*Task to complete*: Write out each entry once more so that it matches the original exactly.

"""

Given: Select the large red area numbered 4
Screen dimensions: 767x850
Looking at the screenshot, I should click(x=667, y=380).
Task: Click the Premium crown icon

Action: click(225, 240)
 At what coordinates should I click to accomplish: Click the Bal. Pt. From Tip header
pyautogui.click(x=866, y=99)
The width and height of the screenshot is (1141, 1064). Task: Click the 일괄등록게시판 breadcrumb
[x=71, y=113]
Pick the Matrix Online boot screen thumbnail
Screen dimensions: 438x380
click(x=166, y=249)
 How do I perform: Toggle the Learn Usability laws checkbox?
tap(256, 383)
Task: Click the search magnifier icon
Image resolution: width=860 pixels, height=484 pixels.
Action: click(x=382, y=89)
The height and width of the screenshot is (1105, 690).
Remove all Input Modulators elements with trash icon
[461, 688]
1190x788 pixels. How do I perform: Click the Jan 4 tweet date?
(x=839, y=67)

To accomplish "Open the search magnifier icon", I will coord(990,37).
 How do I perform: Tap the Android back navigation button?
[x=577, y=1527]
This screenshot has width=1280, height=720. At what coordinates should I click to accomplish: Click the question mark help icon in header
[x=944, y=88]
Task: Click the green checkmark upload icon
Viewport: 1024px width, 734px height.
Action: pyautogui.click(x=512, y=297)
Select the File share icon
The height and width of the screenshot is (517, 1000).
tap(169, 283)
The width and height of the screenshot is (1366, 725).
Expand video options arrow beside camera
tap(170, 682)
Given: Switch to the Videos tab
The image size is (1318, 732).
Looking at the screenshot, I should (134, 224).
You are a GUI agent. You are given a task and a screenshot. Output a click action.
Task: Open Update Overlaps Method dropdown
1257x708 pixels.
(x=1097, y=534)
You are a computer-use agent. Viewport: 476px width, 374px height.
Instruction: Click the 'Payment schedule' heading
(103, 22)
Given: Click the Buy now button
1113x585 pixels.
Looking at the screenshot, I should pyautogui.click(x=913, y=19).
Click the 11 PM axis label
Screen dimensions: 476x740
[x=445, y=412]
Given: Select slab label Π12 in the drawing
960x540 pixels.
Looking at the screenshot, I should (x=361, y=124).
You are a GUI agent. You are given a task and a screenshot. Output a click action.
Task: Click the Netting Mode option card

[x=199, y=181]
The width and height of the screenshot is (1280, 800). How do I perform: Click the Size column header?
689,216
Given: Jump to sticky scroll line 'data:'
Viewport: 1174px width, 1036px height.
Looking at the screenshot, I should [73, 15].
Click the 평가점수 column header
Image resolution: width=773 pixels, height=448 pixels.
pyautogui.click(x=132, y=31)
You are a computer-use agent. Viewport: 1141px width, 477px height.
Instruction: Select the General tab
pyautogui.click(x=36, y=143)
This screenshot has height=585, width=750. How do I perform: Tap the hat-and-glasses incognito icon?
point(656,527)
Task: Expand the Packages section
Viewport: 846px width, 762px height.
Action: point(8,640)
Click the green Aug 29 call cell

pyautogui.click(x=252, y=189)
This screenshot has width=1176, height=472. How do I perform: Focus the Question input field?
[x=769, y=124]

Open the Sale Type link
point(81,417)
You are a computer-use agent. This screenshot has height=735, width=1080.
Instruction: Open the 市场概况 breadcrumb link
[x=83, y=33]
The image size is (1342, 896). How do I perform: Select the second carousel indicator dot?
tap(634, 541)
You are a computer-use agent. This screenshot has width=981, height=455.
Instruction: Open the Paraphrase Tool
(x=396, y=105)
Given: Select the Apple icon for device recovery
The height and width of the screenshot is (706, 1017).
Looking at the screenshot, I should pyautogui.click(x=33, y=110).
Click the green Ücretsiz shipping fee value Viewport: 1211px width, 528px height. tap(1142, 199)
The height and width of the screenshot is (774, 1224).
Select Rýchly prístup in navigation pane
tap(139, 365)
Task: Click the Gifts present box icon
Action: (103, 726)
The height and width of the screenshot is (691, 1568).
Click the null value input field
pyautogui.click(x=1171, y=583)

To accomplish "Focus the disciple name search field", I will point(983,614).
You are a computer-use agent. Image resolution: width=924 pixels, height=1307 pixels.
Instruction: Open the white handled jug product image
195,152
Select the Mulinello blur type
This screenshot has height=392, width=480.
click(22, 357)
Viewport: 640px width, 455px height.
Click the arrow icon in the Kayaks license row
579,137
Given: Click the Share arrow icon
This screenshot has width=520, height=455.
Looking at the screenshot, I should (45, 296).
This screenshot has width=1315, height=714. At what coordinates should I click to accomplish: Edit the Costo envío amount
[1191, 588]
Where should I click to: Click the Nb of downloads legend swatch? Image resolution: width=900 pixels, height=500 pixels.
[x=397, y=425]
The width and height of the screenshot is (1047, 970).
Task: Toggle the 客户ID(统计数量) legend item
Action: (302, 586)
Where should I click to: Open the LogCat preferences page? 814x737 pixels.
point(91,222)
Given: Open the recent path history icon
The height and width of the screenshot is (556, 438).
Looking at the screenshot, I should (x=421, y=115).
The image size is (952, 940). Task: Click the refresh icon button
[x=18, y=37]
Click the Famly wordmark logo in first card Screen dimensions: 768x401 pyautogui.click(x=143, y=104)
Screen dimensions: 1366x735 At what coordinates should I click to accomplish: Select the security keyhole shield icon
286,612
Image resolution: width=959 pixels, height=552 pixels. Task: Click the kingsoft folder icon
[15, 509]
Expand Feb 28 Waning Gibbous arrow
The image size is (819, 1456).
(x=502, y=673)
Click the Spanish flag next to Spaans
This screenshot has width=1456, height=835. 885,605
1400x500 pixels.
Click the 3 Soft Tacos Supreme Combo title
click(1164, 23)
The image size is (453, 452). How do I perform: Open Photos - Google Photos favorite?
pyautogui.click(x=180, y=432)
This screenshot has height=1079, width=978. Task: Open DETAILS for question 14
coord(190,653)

"""

*Reply*:
Given: Select the large red area numbered 4
Screen dimensions: 767x850
Looking at the screenshot, I should click(x=667, y=380).
Task: Click the Premium crown icon

Action: click(225, 240)
 At what coordinates should I click to accomplish: Click the Bal. Pt. From Tip header
pyautogui.click(x=866, y=99)
The width and height of the screenshot is (1141, 1064). Task: Click the 일괄등록게시판 breadcrumb
[x=71, y=113]
Pick the Matrix Online boot screen thumbnail
Screen dimensions: 438x380
click(x=166, y=249)
 How do I perform: Toggle the Learn Usability laws checkbox?
tap(256, 383)
Task: Click the search magnifier icon
Image resolution: width=860 pixels, height=484 pixels.
Action: click(x=382, y=89)
The height and width of the screenshot is (1105, 690).
Remove all Input Modulators elements with trash icon
[461, 688]
1190x788 pixels. How do I perform: Click the Jan 4 tweet date?
(x=839, y=67)

To accomplish "Open the search magnifier icon", I will coord(990,37).
 How do I perform: Tap the Android back navigation button?
[x=577, y=1527]
This screenshot has width=1280, height=720. At what coordinates should I click to accomplish: Click the question mark help icon in header
[x=944, y=88]
Task: Click the green checkmark upload icon
Viewport: 1024px width, 734px height.
Action: pyautogui.click(x=512, y=297)
Select the File share icon
The height and width of the screenshot is (517, 1000).
tap(169, 283)
The width and height of the screenshot is (1366, 725).
Expand video options arrow beside camera
tap(170, 682)
Given: Switch to the Videos tab
The image size is (1318, 732).
Looking at the screenshot, I should (134, 224).
You are a GUI agent. You are given a task and a screenshot. Output a click action.
Task: Open Update Overlaps Method dropdown
1257x708 pixels.
(x=1097, y=534)
You are a computer-use agent. Viewport: 476px width, 374px height.
Instruction: Click the 'Payment schedule' heading
(103, 22)
Given: Click the Buy now button
1113x585 pixels.
Looking at the screenshot, I should pyautogui.click(x=913, y=19).
Click the 11 PM axis label
Screen dimensions: 476x740
[x=445, y=412]
Given: Select slab label Π12 in the drawing
960x540 pixels.
Looking at the screenshot, I should (x=361, y=124).
You are a GUI agent. You are given a task and a screenshot. Output a click action.
Task: Click the Netting Mode option card

[x=199, y=181]
The width and height of the screenshot is (1280, 800). How do I perform: Click the Size column header?
689,216
Given: Jump to sticky scroll line 'data:'
Viewport: 1174px width, 1036px height.
Looking at the screenshot, I should [73, 15].
Click the 평가점수 column header
Image resolution: width=773 pixels, height=448 pixels.
pyautogui.click(x=132, y=31)
You are a computer-use agent. Viewport: 1141px width, 477px height.
Instruction: Select the General tab
pyautogui.click(x=36, y=143)
This screenshot has height=585, width=750. How do I perform: Tap the hat-and-glasses incognito icon?
point(656,527)
Task: Expand the Packages section
Viewport: 846px width, 762px height.
Action: point(8,640)
Click the green Aug 29 call cell

pyautogui.click(x=252, y=189)
This screenshot has width=1176, height=472. How do I perform: Focus the Question input field?
[x=769, y=124]

Open the Sale Type link
point(81,417)
You are a computer-use agent. This screenshot has height=735, width=1080.
Instruction: Open the 市场概况 breadcrumb link
[x=83, y=33]
The image size is (1342, 896). How do I perform: Select the second carousel indicator dot?
tap(634, 541)
You are a computer-use agent. This screenshot has width=981, height=455.
Instruction: Open the Paraphrase Tool
(x=396, y=105)
Given: Select the Apple icon for device recovery
The height and width of the screenshot is (706, 1017).
Looking at the screenshot, I should pyautogui.click(x=33, y=110).
Click the green Ücretsiz shipping fee value Viewport: 1211px width, 528px height. tap(1142, 199)
The height and width of the screenshot is (774, 1224).
Select Rýchly prístup in navigation pane
tap(139, 365)
Task: Click the Gifts present box icon
Action: (103, 726)
The height and width of the screenshot is (691, 1568).
Click the null value input field
pyautogui.click(x=1171, y=583)

To accomplish "Focus the disciple name search field", I will point(983,614).
You are a computer-use agent. Image resolution: width=924 pixels, height=1307 pixels.
Instruction: Open the white handled jug product image
195,152
Select the Mulinello blur type
This screenshot has height=392, width=480.
click(22, 357)
Viewport: 640px width, 455px height.
Click the arrow icon in the Kayaks license row
579,137
Given: Click the Share arrow icon
This screenshot has width=520, height=455.
Looking at the screenshot, I should (45, 296).
This screenshot has width=1315, height=714. At what coordinates should I click to accomplish: Edit the Costo envío amount
[1191, 588]
Where should I click to: Click the Nb of downloads legend swatch? Image resolution: width=900 pixels, height=500 pixels.
[x=397, y=425]
The width and height of the screenshot is (1047, 970).
Task: Toggle the 客户ID(统计数量) legend item
Action: (302, 586)
Where should I click to: Open the LogCat preferences page? 814x737 pixels.
point(91,222)
Given: Open the recent path history icon
The height and width of the screenshot is (556, 438).
Looking at the screenshot, I should (x=421, y=115).
The image size is (952, 940). Task: Click the refresh icon button
[x=18, y=37]
Click the Famly wordmark logo in first card Screen dimensions: 768x401 pyautogui.click(x=143, y=104)
Screen dimensions: 1366x735 At what coordinates should I click to accomplish: Select the security keyhole shield icon
286,612
Image resolution: width=959 pixels, height=552 pixels. Task: Click the kingsoft folder icon
[15, 509]
Expand Feb 28 Waning Gibbous arrow
The image size is (819, 1456).
(x=502, y=673)
Click the Spanish flag next to Spaans
This screenshot has width=1456, height=835. 885,605
1400x500 pixels.
Click the 3 Soft Tacos Supreme Combo title
click(1164, 23)
The image size is (453, 452). How do I perform: Open Photos - Google Photos favorite?
pyautogui.click(x=180, y=432)
This screenshot has height=1079, width=978. Task: Open DETAILS for question 14
coord(190,653)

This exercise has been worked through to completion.